There seems to be not a single sample in your epoch_iterator, stopping training at step 0! This is expected if you're using an IterableDataset and set num_steps (5000000) higher than the number of available samples

Hello, I’m using Trainer API, and I got this error:

***** Running training *****
  Num examples = 80000000
  Num Epochs = 9223372036854775807
  Instantaneous batch size per device = 8
  Total train batch size (w. parallel, distributed & accumulation) = 16
  Gradient Accumulation steps = 1
  Total optimization steps = 5000000

  0%|          | 0/5000000 [00:00<?, ?it/s]

There seems to be not a single sample in your epoch_iterator, stopping training at step 0! 
This is expected if you're using an IterableDataset and set num_steps (5000000) higher than the number of available samples.

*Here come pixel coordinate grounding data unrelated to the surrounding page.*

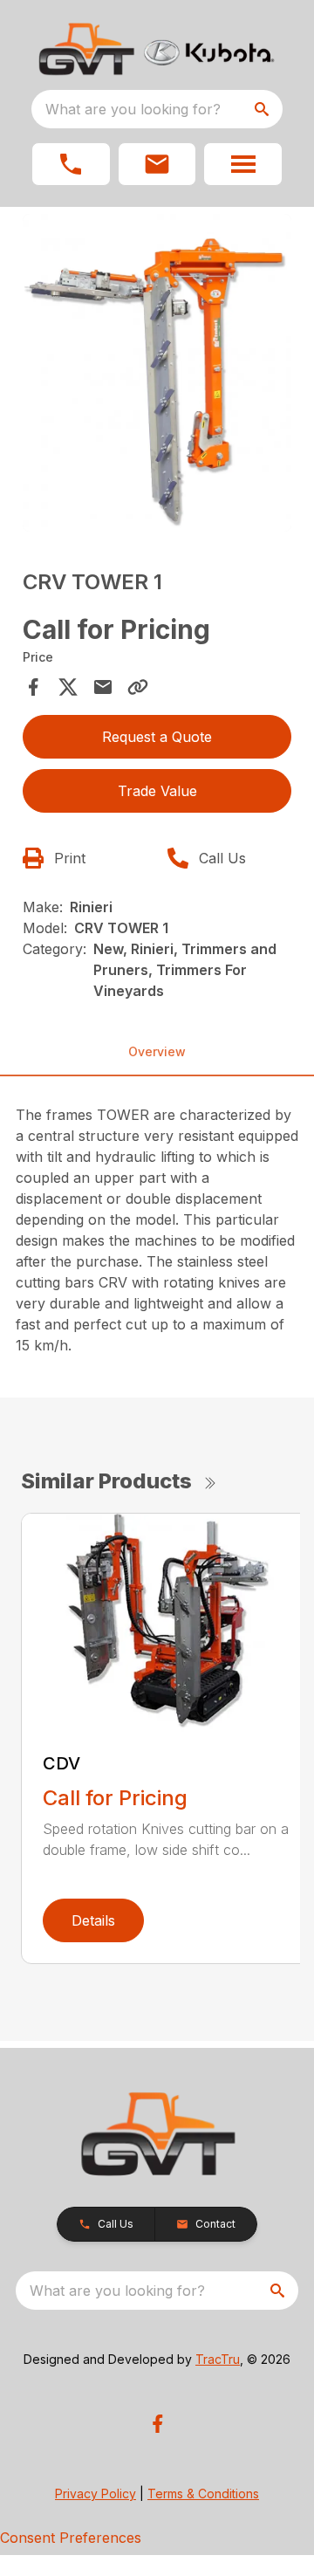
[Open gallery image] (157, 373)
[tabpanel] (157, 375)
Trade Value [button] (157, 791)
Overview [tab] (157, 1051)
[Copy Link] (137, 687)
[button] (71, 164)
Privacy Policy (95, 2493)
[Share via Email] (102, 687)
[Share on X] (68, 687)
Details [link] (93, 1920)
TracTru (217, 2359)
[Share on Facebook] (33, 687)
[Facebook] (157, 2424)
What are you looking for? (133, 109)
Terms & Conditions (203, 2493)
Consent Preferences (70, 2537)
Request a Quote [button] (157, 736)
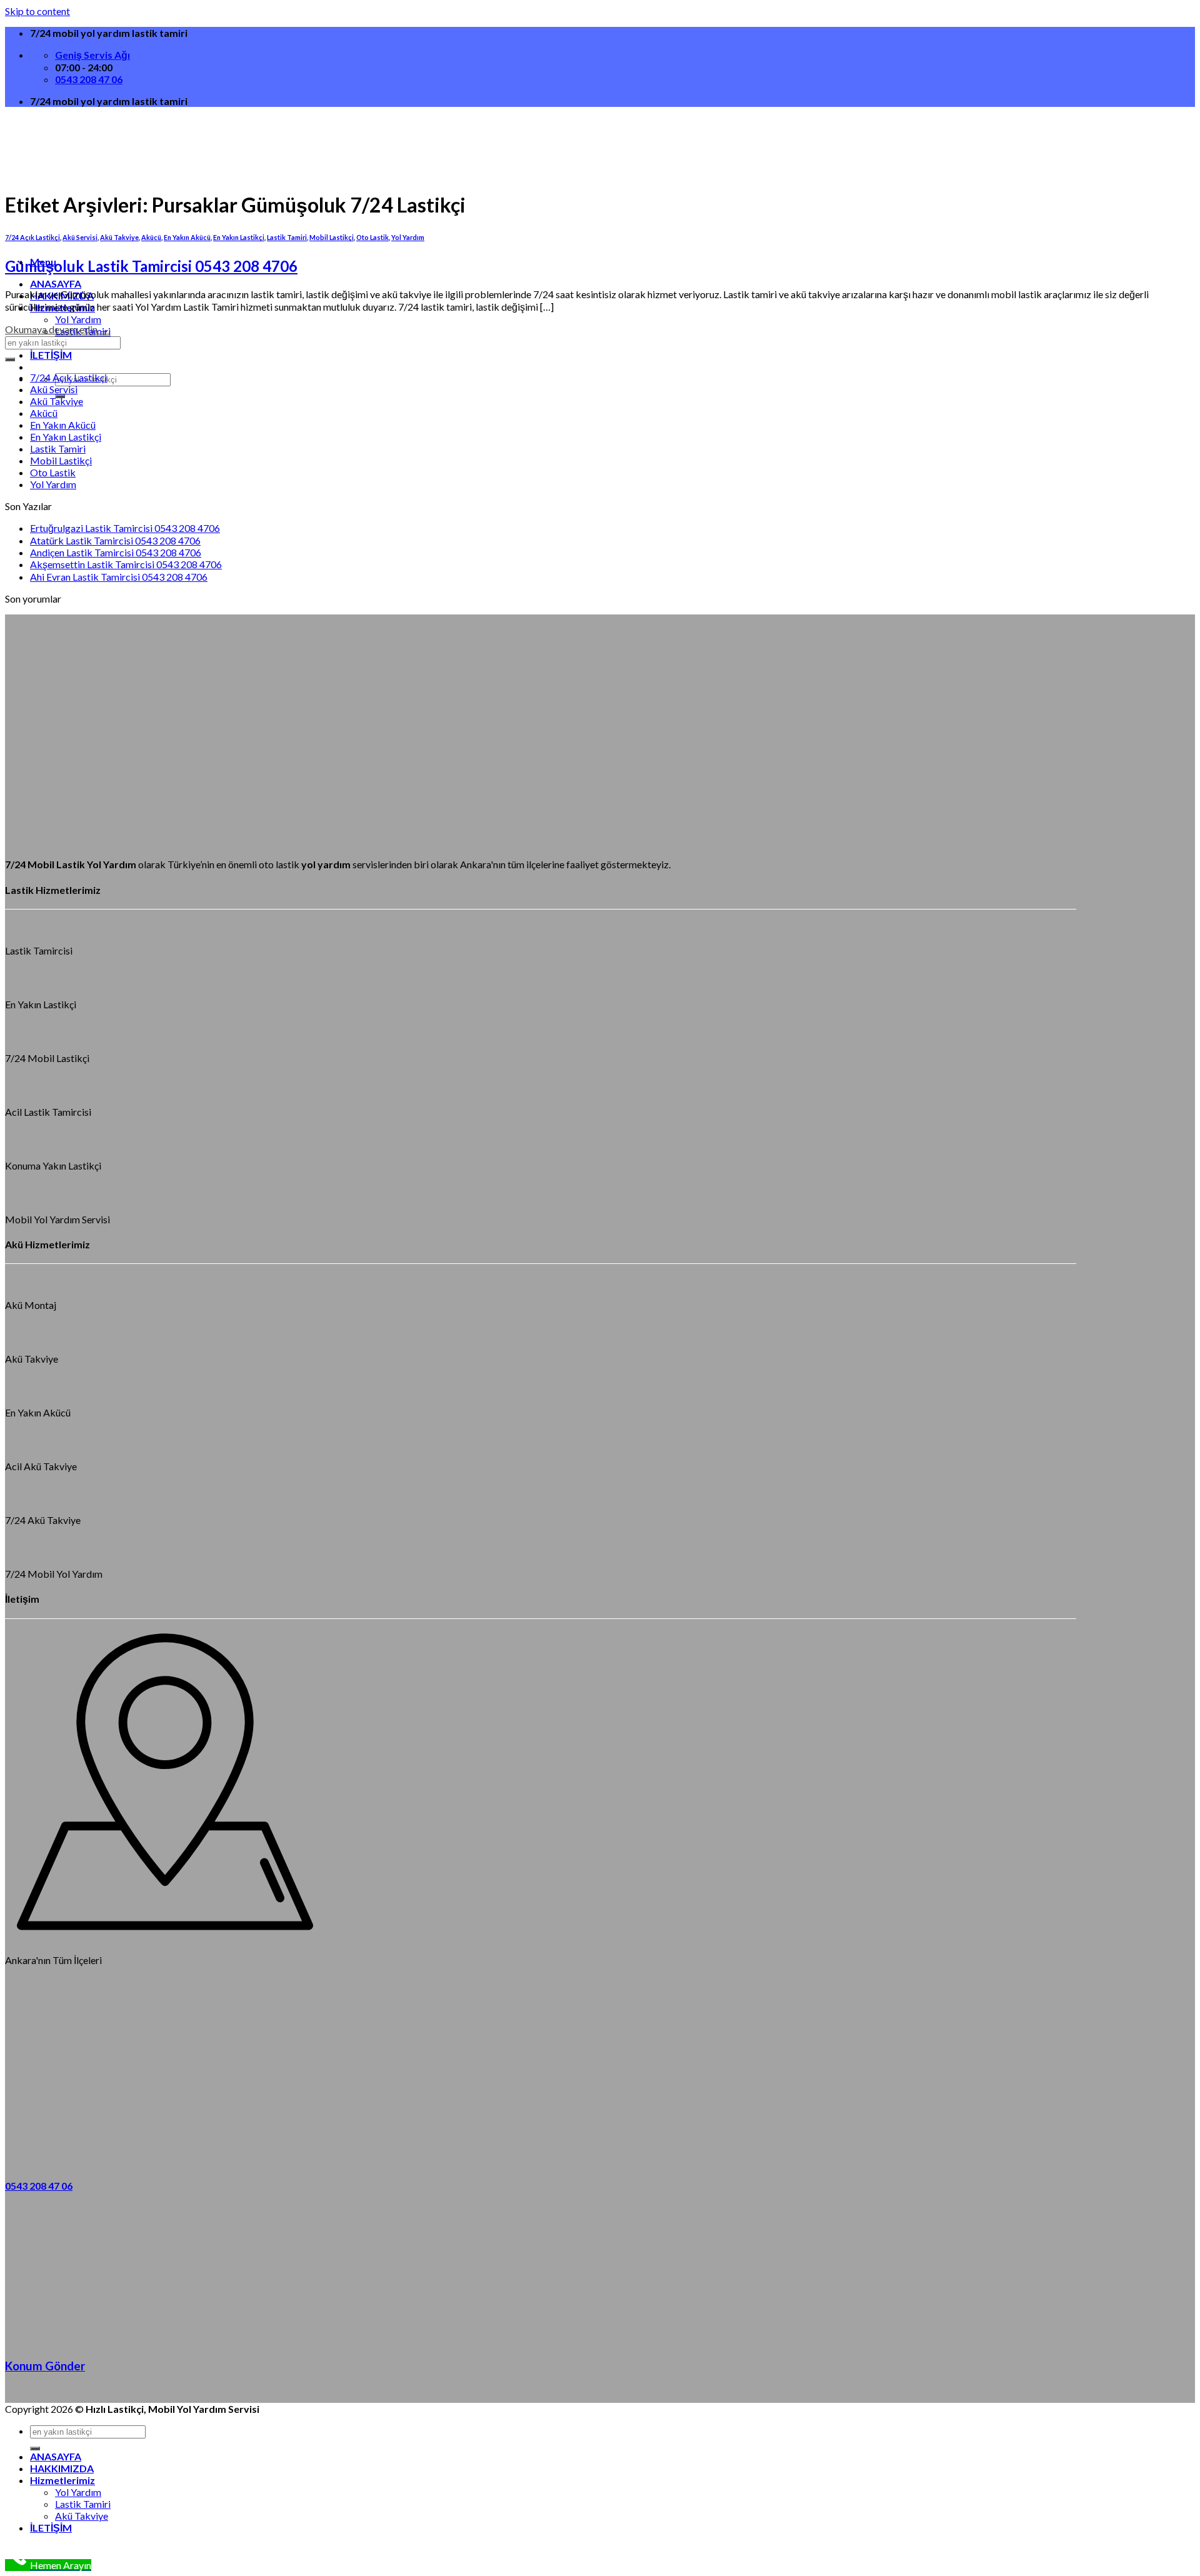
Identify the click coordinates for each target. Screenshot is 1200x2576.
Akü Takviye (56, 401)
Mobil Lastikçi (331, 237)
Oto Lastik (372, 237)
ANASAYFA (55, 283)
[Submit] (10, 359)
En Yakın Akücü (63, 425)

My TrainerArgument is like

TrainingArguments(
        output_dir="./tmp",
        overwrite_output_dir=True,
        local_rank=args.local_rank,
        learning_rate=0.00025,
        per_device_train_batch_size= 8, # batch size for training
        per_device_eval_batch_size=8,
        
        save_steps=10000,  # after # steps model is saved
        warmup_steps=2000,  # number of warmup steps for learning rate scheduler
        max_steps=5000000, 
        fp16=False,
        fp16_opt_level='01',
        sharded_ddp='zero_dp_3 auto_wrap',
        dataloader_num_workers=8,

The error says that there are too many steps, but in my iterabledataset, I didn’t set len(). I don’t know where does the Trainer get the number of samples, anyone has idea? Thanks.

Hey, did you maybe able to solve it or figure what was the problem causing this issue?
I’m facing the same issue here.

I also ran into this. Turns out I had a filter that was actually removing all the samples. Make sure you’re actually getting data returned from your dataset.